By He Wei in Shanghai | China Daily | Updated: 2012-04-21 07:33

The new Lumia lineup has failed to become the white knight riding to the rescue of the troubled headset maker Nokia Oyj, which encountered its fourth quarterly profit slide in a row.

Among the "greater than expected challenges", as cited by Nokia CEO Stephen Elop, are the sluggish sales of smartphones in high-growth markets like China, and the changing tide of feature phones, which are increasingly challenged by inexpensive full-touch devices.

According to its first quarter interim report, the Finland-based phone manufacturer reported an operating loss of 1.34 billion euros ($1.8 billion) in the first quarter of 2012, whereas it gained a net profit of 439 million euros in the same period last year.

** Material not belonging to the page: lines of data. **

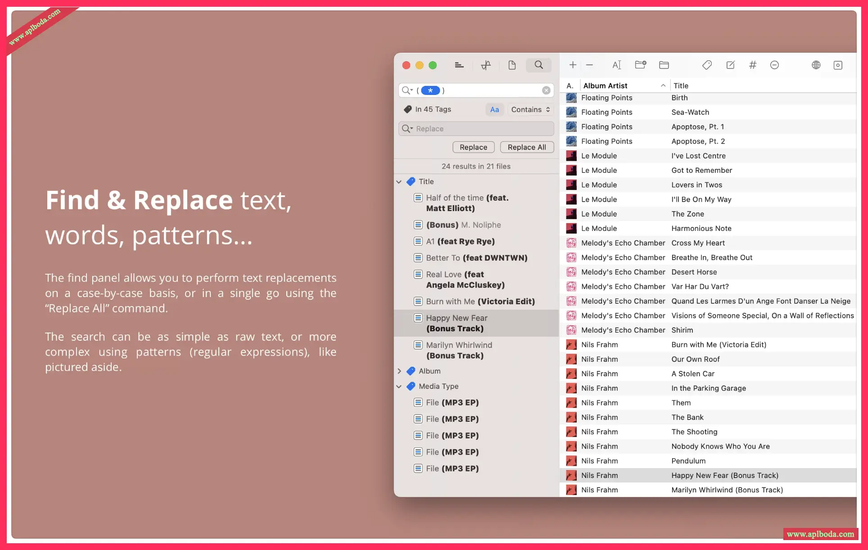This screenshot has width=868, height=550.
Task: Collapse the Media Type results group
Action: coord(399,387)
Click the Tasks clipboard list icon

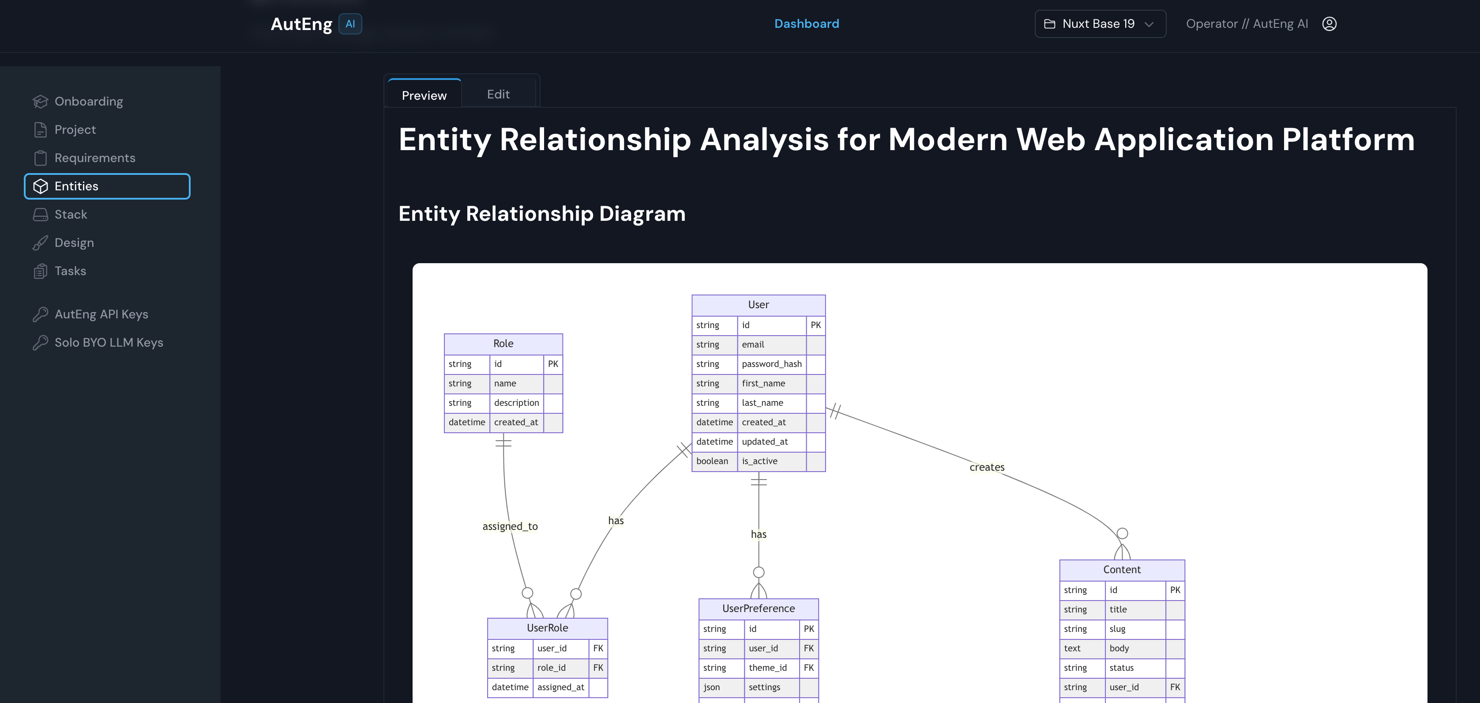click(x=40, y=271)
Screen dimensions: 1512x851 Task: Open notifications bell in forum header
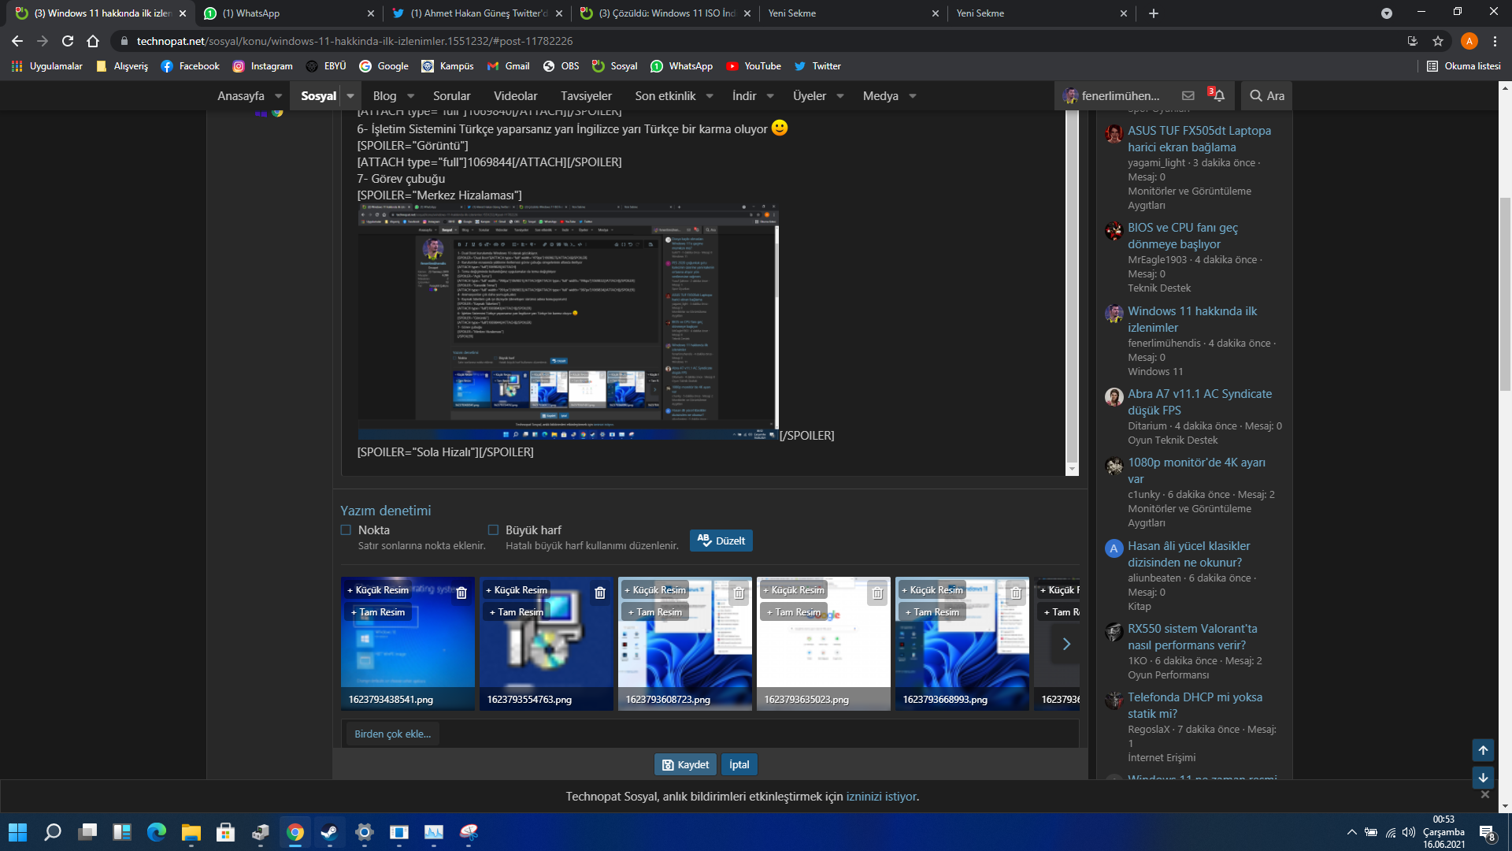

The report downgraded predictions on Nokia's operating margin next quarter to be similar or even below the first quarter level of -3 percent.

Lumia fails to light the way ahead for Nokia

The company had pinned great hopes on its linkup with Microsoft Corp to phase out its homegrown Symbian system and sharpen its competitive edge in the smartphone sector.

But revenue generated by smart devices was 1.7 billion euros, just half of the amount reached a year ago.

In a separate note, the company announced on Thursday that Colin Giles, a 20-year Nokia veteran who stepped in last year to revamp the company's China operations, will leave his post for personal reasons, adding to the uncertainties over the company's future in China.

China has been the largest source of the sales slump in Nokia's global layout, where revenue dropped 70 percent compared with same period in 2011. Over the last three months, the company sold just 9.2 million units of mobile devices, down 62 percent year-on-year.

In March, Nokia and China Telecom announced the Nokia 800C, its first Lumia phone for the world's largest smartphone market.

Sales figures are not available at the moment, according to Wang Jingqiu, the company's Beijing-based spokesperson, but she said "sales have been brisk in all possible channels".

The loss is also burdened by costs at its unprofitable equipment venture with Siemens AG, which spent 772 million euros on restructuring. The Nokia Siemens Network is intended to focus on mobile broadband and services.

To turn the tide, the company stated its intention to continue expanding the Lumia lineup, in terms of new models aimed at both higher and lower price points. It plans to roll out the Lumia 610, Nokia's most affordable Lumia smartphone in the coming weeks in Asia, including China.

While Nokia has made great strides in introducing smartphones by expanding its market coverage from 14 to 45 in the past three months, its share of the smartphone sector has been severely eroded by iOS and Android, which dominated the market during the "vacuum" between Nokia's current Windows phone system and its predecessor, Symbian, analysts say.

"The key for Nokia to gain in the smartphone market is how it breaks out of the vicious cycle - the low sales of Windows phones holding back application makers, and consumers shunning the phones due to the lack of the applications they are accustomed to," said Shen Sui, a telecommunications specialist at the consultancy iResearch.

While Nokia also plans to renew its feature phone portfolio with seven new products, its low-end phones failed to cover the costs of smartphone transition as rivals introduced cheaper touch-screen models in China, many of them operating on Android software, said Wang Ying, analyst from data provider Analysys International.